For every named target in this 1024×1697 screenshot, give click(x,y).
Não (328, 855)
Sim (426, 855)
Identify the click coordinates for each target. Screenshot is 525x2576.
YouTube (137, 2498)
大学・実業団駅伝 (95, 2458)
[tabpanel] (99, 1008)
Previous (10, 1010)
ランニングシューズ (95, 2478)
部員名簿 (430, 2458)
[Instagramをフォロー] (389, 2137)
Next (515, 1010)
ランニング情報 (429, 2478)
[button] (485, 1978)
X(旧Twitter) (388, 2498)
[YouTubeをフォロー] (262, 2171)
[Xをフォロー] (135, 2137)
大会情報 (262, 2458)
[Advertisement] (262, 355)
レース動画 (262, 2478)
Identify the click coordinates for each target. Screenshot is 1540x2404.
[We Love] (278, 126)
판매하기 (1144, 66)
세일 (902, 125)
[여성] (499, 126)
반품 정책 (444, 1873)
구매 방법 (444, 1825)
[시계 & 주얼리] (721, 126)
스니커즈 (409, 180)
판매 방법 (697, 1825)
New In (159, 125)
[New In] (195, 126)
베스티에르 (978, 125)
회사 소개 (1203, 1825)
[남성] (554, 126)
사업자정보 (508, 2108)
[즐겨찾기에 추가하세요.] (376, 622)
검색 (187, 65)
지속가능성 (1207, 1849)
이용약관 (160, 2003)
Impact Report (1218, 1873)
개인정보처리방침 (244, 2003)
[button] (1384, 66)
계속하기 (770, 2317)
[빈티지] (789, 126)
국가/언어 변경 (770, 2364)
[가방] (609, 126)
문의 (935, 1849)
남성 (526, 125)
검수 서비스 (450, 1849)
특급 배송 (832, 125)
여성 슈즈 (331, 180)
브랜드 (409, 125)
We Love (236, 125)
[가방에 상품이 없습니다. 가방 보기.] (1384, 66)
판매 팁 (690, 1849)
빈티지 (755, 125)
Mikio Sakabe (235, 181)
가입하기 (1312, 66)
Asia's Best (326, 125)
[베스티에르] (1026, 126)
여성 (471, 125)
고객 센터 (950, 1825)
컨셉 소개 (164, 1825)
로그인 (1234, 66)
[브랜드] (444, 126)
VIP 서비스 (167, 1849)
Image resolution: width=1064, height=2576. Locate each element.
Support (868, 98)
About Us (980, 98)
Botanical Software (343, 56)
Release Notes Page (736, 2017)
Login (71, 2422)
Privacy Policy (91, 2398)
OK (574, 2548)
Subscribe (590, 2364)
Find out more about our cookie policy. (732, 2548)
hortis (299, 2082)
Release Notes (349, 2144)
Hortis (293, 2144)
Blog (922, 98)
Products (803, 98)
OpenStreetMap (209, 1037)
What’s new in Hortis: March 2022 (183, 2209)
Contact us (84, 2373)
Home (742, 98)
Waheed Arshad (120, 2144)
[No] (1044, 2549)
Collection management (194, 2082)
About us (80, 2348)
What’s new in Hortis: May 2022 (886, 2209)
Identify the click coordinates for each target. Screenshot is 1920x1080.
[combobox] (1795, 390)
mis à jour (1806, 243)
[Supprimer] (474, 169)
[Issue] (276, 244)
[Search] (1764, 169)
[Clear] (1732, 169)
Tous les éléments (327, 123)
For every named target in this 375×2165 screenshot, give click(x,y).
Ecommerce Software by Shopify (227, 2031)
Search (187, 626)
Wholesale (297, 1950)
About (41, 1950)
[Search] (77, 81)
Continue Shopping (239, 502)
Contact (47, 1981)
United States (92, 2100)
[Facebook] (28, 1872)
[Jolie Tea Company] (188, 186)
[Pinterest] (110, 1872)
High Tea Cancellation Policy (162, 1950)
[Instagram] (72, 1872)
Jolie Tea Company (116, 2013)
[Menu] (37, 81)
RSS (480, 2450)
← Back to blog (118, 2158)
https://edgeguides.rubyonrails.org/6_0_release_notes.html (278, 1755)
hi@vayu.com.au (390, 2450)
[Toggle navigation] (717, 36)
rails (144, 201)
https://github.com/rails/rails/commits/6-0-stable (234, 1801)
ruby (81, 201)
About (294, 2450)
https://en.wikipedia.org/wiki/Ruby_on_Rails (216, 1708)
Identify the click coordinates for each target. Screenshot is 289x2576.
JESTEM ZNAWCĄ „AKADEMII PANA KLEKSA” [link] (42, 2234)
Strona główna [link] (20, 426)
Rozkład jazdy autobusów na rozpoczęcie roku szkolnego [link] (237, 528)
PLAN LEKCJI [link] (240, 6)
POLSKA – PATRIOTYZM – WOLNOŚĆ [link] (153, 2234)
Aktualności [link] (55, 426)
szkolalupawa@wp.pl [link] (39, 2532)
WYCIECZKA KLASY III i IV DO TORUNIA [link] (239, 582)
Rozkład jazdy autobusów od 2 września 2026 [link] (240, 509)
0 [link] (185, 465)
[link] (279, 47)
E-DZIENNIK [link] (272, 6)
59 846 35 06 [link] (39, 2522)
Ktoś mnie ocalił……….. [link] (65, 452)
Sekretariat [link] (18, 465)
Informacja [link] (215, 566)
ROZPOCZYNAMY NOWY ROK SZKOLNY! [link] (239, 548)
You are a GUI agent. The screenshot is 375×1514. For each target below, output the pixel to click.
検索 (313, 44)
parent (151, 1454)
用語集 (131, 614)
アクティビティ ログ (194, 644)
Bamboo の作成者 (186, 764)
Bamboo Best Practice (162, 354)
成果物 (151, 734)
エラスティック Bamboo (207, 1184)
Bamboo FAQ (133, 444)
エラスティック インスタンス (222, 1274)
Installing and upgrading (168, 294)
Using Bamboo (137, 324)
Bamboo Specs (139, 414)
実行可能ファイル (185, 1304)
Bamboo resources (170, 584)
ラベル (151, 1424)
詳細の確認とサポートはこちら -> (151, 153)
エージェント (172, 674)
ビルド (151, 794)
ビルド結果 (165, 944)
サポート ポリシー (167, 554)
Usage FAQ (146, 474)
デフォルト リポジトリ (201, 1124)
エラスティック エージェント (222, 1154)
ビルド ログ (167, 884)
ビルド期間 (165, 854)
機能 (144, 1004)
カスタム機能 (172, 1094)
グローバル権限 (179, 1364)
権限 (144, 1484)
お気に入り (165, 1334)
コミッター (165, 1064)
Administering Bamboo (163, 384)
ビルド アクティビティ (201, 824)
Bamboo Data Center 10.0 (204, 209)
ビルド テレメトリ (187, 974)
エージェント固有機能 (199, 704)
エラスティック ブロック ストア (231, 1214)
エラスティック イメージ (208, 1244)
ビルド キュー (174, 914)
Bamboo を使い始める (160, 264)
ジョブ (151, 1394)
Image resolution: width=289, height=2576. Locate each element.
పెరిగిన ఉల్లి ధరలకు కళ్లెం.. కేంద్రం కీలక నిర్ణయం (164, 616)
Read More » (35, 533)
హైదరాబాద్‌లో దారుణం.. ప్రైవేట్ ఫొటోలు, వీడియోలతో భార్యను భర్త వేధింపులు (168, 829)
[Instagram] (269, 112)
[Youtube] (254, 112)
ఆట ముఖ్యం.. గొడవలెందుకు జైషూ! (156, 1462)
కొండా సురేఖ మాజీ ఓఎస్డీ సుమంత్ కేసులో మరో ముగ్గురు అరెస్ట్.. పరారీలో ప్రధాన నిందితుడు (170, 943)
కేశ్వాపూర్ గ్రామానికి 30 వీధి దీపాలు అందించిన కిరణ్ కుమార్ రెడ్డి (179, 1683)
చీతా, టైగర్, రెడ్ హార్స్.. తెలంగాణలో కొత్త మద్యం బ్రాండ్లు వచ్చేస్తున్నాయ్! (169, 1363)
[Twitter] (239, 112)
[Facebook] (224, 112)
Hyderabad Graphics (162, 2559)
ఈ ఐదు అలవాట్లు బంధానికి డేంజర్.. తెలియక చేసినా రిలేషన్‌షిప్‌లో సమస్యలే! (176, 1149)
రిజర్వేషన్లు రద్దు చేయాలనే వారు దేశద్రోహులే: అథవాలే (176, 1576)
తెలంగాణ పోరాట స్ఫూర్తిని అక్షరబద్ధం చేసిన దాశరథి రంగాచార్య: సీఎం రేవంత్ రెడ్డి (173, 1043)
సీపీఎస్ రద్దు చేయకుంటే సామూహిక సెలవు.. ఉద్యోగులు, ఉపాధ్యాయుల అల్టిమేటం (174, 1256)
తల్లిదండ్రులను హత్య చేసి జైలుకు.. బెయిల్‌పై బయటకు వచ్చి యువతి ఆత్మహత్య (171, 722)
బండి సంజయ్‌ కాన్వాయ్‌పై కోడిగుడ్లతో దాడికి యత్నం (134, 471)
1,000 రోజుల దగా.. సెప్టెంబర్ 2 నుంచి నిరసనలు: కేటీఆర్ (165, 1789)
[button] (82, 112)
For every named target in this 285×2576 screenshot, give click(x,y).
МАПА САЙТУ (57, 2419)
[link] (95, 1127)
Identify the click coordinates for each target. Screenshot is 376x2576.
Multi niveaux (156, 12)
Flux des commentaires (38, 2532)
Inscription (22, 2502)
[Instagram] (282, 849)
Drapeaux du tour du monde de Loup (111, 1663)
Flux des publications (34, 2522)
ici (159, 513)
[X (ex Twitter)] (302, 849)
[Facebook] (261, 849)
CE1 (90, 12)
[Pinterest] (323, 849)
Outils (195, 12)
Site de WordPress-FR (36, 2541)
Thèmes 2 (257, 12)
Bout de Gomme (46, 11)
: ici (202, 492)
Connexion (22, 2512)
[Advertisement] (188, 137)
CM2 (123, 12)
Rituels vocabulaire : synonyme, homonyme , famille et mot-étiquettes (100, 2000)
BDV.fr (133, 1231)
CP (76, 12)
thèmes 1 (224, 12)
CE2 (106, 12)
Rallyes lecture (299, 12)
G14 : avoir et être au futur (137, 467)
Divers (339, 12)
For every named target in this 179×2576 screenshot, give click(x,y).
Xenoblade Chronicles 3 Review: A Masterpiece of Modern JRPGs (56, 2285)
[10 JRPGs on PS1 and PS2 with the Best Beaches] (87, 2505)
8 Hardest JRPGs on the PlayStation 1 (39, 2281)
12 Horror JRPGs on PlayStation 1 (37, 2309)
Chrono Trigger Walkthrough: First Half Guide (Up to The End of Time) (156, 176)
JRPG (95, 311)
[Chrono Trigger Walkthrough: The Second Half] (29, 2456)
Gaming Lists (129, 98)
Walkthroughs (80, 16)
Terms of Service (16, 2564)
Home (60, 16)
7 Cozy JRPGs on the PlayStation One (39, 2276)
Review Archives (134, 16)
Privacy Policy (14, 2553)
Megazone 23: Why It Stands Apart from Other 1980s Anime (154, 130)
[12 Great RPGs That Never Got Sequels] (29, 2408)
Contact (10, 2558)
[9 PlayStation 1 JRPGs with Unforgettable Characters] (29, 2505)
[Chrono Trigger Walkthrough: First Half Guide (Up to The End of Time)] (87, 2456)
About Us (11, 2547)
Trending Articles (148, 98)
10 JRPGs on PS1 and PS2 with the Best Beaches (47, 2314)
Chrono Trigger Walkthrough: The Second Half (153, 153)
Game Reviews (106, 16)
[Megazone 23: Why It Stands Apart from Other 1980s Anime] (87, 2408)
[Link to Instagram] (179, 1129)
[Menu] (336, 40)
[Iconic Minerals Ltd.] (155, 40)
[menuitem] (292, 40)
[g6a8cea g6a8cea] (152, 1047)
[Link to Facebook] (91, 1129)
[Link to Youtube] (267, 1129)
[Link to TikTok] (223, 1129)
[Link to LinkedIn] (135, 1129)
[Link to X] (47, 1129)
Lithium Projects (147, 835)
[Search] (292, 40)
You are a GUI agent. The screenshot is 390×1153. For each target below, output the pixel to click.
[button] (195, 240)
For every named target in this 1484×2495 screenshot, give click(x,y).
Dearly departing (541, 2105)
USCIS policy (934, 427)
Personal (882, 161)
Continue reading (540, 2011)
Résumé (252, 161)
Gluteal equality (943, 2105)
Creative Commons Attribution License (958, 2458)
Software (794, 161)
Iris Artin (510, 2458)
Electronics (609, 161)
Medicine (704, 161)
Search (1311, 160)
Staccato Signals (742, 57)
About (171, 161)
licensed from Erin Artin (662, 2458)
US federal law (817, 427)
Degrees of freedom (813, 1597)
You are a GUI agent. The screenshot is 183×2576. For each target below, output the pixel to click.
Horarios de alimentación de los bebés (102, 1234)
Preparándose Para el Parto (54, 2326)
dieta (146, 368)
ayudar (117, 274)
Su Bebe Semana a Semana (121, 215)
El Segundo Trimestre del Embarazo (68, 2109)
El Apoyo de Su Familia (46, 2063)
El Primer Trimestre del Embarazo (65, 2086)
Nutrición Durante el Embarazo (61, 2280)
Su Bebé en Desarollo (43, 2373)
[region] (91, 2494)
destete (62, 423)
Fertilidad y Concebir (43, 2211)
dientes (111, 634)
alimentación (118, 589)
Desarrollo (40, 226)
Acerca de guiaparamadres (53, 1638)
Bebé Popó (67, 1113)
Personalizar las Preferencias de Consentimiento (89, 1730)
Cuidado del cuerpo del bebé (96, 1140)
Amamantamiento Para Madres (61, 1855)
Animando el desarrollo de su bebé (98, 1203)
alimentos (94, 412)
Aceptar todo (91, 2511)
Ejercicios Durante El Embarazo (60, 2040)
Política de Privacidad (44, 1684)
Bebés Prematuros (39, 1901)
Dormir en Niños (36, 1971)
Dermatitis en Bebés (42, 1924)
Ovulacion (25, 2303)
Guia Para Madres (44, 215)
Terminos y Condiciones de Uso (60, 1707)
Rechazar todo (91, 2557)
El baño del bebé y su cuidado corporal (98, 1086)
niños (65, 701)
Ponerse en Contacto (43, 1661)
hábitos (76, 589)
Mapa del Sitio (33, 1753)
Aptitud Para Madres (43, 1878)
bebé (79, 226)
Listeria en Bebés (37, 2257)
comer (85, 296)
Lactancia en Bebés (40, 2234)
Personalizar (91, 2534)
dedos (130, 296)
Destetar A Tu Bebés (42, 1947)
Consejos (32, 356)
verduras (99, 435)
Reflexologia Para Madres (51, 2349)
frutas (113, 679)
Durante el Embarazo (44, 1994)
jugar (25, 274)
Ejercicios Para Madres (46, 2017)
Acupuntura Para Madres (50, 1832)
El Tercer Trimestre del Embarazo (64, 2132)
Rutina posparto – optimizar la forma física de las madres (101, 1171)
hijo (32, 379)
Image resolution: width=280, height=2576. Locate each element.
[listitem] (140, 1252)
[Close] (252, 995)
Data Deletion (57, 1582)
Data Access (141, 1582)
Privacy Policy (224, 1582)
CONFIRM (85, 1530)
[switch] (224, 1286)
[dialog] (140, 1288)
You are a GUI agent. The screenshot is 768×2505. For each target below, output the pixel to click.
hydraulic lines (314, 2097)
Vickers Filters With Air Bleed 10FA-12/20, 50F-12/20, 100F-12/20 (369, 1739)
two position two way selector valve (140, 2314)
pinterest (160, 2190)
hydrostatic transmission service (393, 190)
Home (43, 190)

====

### Activity
What is needed is an exact copy of the entries above, from the first line through the line holding "Next (515, 1010)", with both of those lines kept; please give nothing else.

### Solution to the problem
For every named target in this 1024×1697 screenshot, give click(x,y).
Não (328, 855)
Sim (426, 855)
Identify the click coordinates for each target. Screenshot is 525x2576.
YouTube (137, 2498)
大学・実業団駅伝 (95, 2458)
[tabpanel] (99, 1008)
Previous (10, 1010)
ランニングシューズ (95, 2478)
部員名簿 (430, 2458)
[Instagramをフォロー] (389, 2137)
Next (515, 1010)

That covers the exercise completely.